* **Record extracts**
◆ ◆ ◆ ◆ ◆ ◆ ◆

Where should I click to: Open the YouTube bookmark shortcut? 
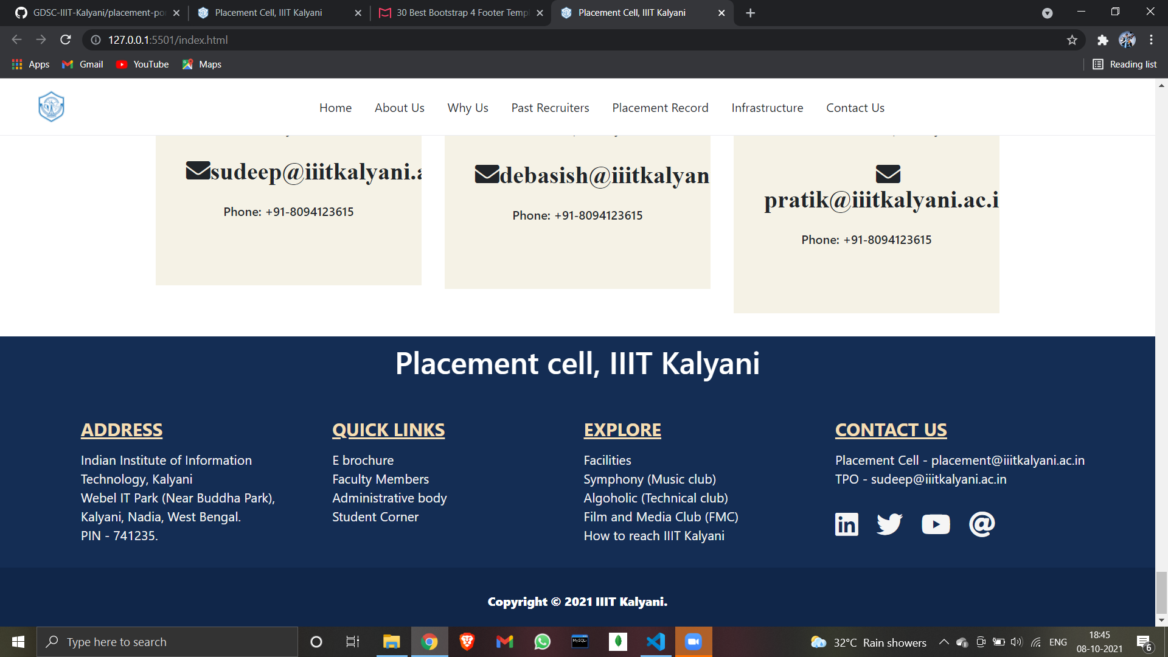pyautogui.click(x=142, y=64)
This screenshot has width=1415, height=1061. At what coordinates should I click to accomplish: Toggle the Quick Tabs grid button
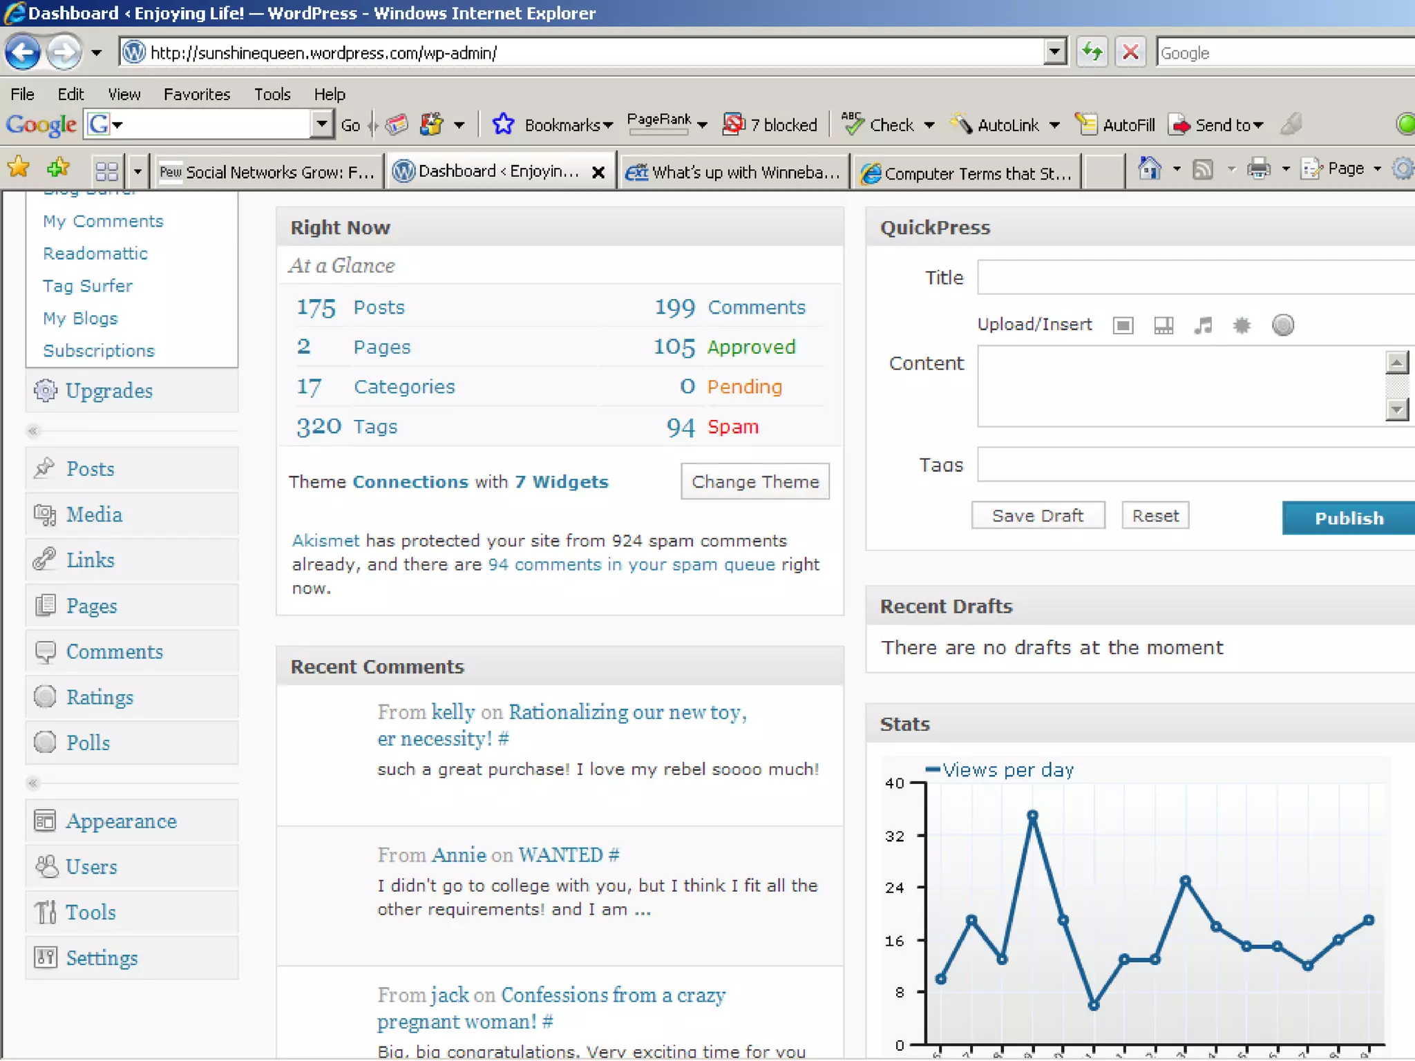point(107,171)
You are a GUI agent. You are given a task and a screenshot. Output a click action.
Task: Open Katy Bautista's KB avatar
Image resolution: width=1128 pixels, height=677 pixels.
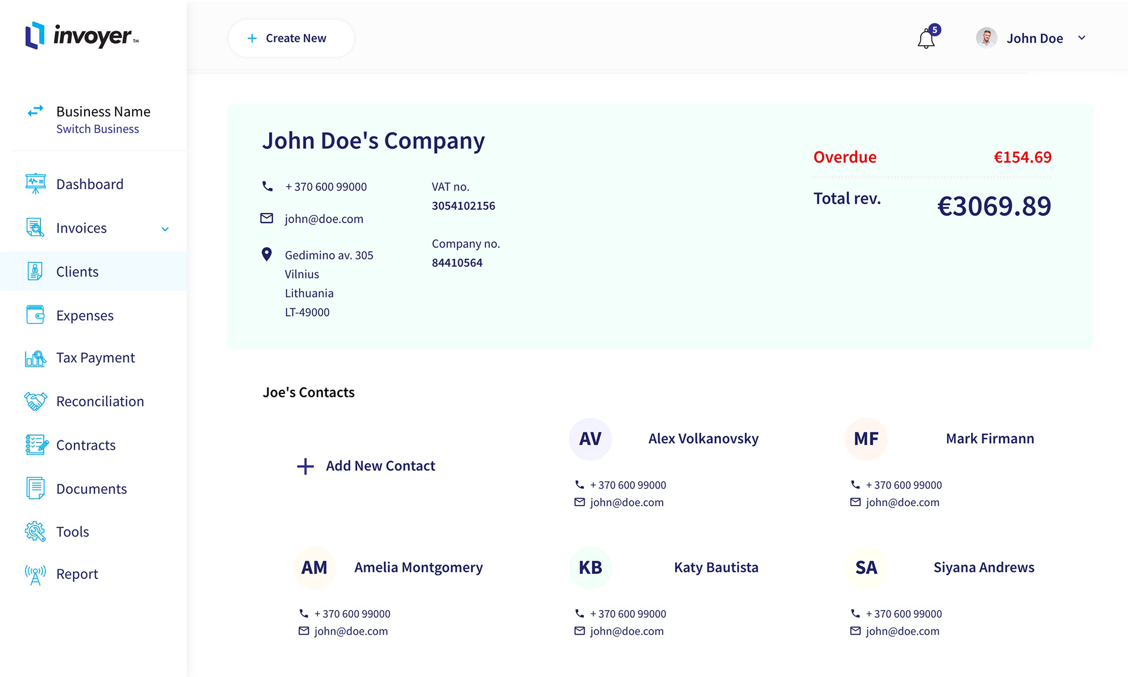click(x=590, y=567)
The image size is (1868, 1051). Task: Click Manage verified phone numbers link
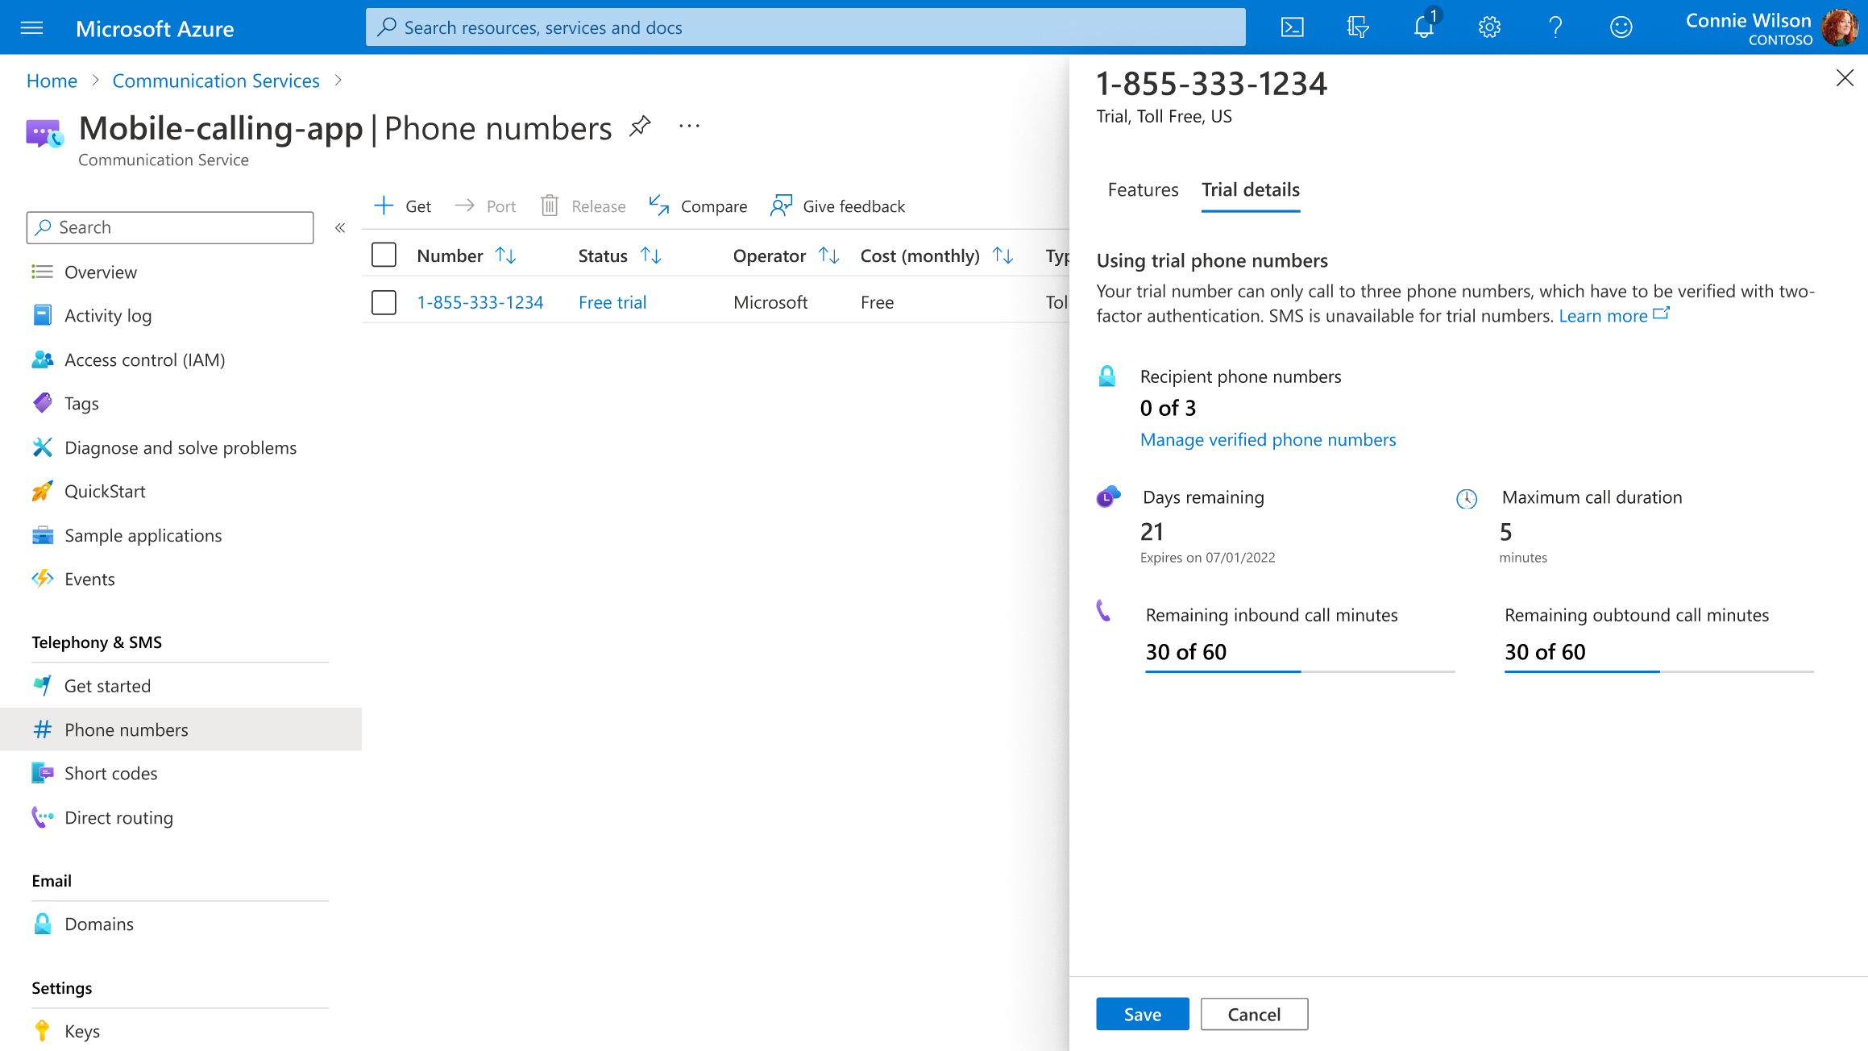[x=1268, y=439]
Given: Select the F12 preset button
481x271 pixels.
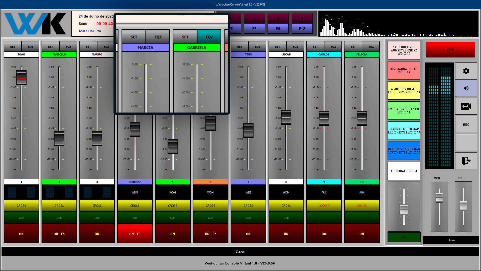Looking at the screenshot, I should pyautogui.click(x=302, y=29).
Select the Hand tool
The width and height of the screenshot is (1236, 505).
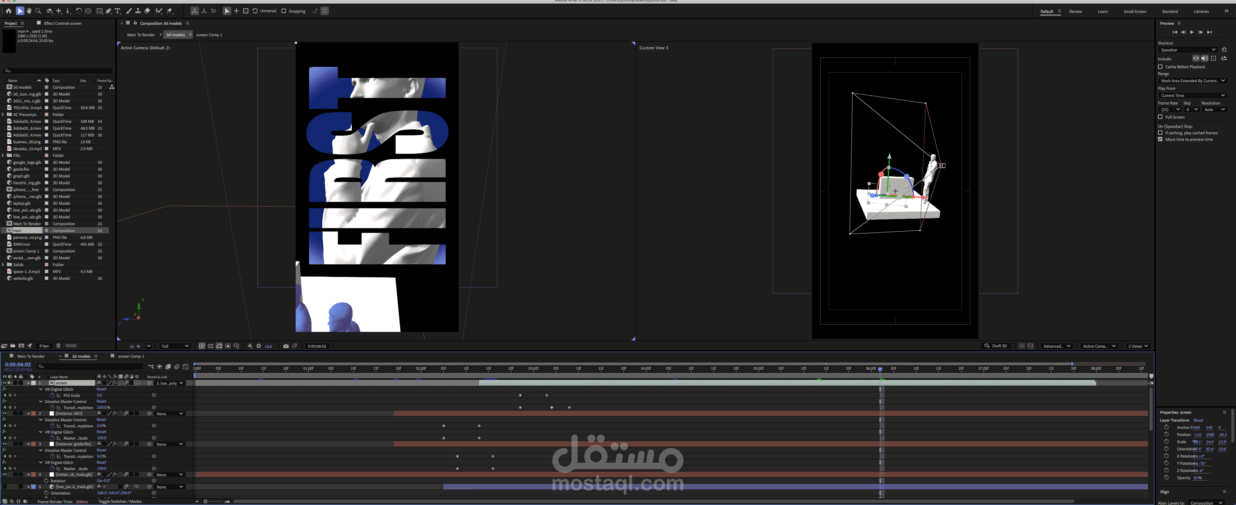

◆ ◆ ◆ ◆ ◆ ◆ ◆

* **Your instructions**
Your reply should hold all the lines from the listing above in which "Select" appears.

* **Answer for this exercise**
Given: Select the F12 preset button
Select the Hand tool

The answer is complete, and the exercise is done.